Imagínense, señores, aunque sea por un momento, cuál habría sido la situación de la República Dominicana hoy, si el más alto Tribunal del país en materia constitucional hubiese dado un fallo que se habría transformado inmediatamente en un efecto llamada. Que habría convertido a los millares de parturientas haitianas, que penetran a saco en las maternidades dominicanas, en reclamantes de la nacionalidad dominicana, fundado en la jurisprudencia sentada por el Tribunal Constitucional. Ese era el desafío mayor que tenían los jueces del tribunal.
En vista de ello, los magistrados miraron el pasado. Examinaron cómo habían actuado los más sabios juristas desde 1929. En esa fecha se modificó el derecho de nacionalidad por jus solis, que se había introducido en el país en 1907, para sobrevivir ante el peligro demográfico haitiano. En 1929, el jus solis adquirió la invariable configuración actual, que ha sentado doctrina en todas las Constituciones vigentes, la del 1966, que sirvió de fundamento a la Sentencia de la Suprema Corte de Justicia en 2005 y la actual Constitución del 2010 . Los altos magistrados se alejaron de las pasiones del presente.

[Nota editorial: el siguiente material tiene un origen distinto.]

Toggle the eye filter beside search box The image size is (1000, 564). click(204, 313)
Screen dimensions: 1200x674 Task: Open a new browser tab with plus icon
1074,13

Se centraron en los mayores ejemplos de solvencia y probidad jurídicas. Y, probablemente, se dijeron no tenemos ningún derecho a liquidar a la República Dominicana. No nos corresponde a nosotros enterrar para siempre el estatuto de nacionalidad. De ser favorable a los no residentes extranjeros haitianos, la sentencia hubiera roto la dualidad política y social de la isla. De un plumazo iba a hacer operar en el territorio dominicano la autodeterminación de dos pueblos, del dominicano y de los haitianos con papeles dominicanos. De este modo, la Independencia nacional del 1844 quedaría completamente anulada. Todo el esfuerzo de todas las generaciones de dominicanos, tras 169 años de separación de Haití, quedaría convertido en cenizas.
Tras un brevísimo período de Independencia, la nacionalidad dominicana desapareció en 1822 a manos de Jean Pierre Boyer. Los haitianos gobernaron a los dominicanos durante veintidós años de cautiverio babilónico. En 1844, se implantó la Independencia, el equilibrio demográfico, cultural y político hace que en el territorio histórico de la República Dominicana opere la soberanía y la capacidad de autodeterminación del pueblo dominicano, y que lo propio ocurra en el territorio haitiano
Como se ve, en contraste con otras realidades donde se ha llegado a independencias definitivas, irrevocables. En nuestro caso, la historia permanece como una herida abierta. Es, concretamente, el resultado del armisticio de los ejércitos, que quedaron varados en una frontera intrainsular, y del equilibrio de las poblaciones. La ruptura de esas frágiles realidades echaría por tierra todo lo adquirido en 1844.
Dicho esto, los honorables magistrados, no se estaban enfrentado a la nadería de una señora inmigrante, cuyo estatuto de residente ya está garantizado en los dispositivos de la sentencia. Se hallaban frente a la historia.
La lealtad de los magistrados no era con aquellos hombres encantadores, que vienen aupados por organismos internacionales, que habían hallado en esa sentencia la fórmula mágica para anular la nacionalidad dominicana y resolverles, tal es su creencia, los problema al pueblo haitiano a expensas del dominicano, sino con Juan Pablo Duarte, quien dijo “ entre los dominicanos y los haitianos no es posible la fusión”.
Una sentencia adversa al interés nacional hubiera sido para los dominicanos que amamos esta tierra, peor que el ataque a las Torres Gemelas. Porque arruinaría definitivamente el porvenir de la República Dominicana. Gracias, a los magistrados, que resistieron todos los chantajes , todas las trampas tendidas por el poder internacional, y que nos han devuelto la confianza en nosotros mismos.